Three different sets of skills and traits are important to long-term success: those in the technical competence area, those required of a consultant, and those where many are weakest--small business management. The three sets of skills and traits form an equilateral triangle, with the sides consisting of technical competence, consulting competence and business management competence. Were you to take a quiz on all three, chances are your score would be lowest in small business management.

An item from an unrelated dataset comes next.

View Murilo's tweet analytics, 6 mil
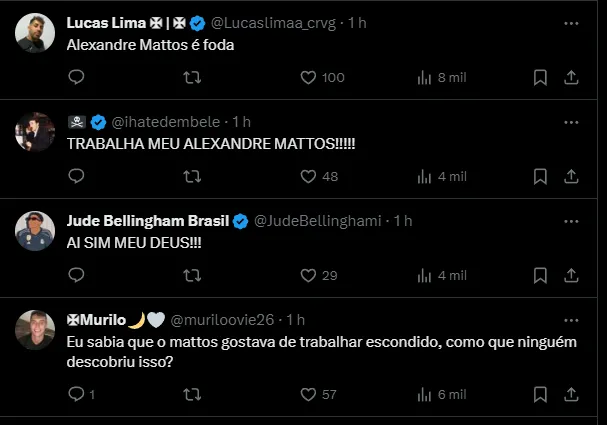 coord(424,395)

For example: Are you a corporation, a Sub-S, or a partnership? Now that you have answered that, explain why you chose the form that you did. If you finish your fiscal year with $25,000 left in the kitty, how much will the government take? What will you do with the remainder? How will you divide it among the three uses for profits (reinvest in the business, hold as cash reserves, and distribute to the owners as dividends)? Assuming you are incorporated, who pays for your disability insurance -- you or your company? (The answer could mean a substantial difference in the net benefits received.) Quick: how much business must you do in a year to cover all your expenses, including deposits to a pension or profit-sharing plan? And while we are at it, what is the difference between a pension plan and a profit-sharing plan?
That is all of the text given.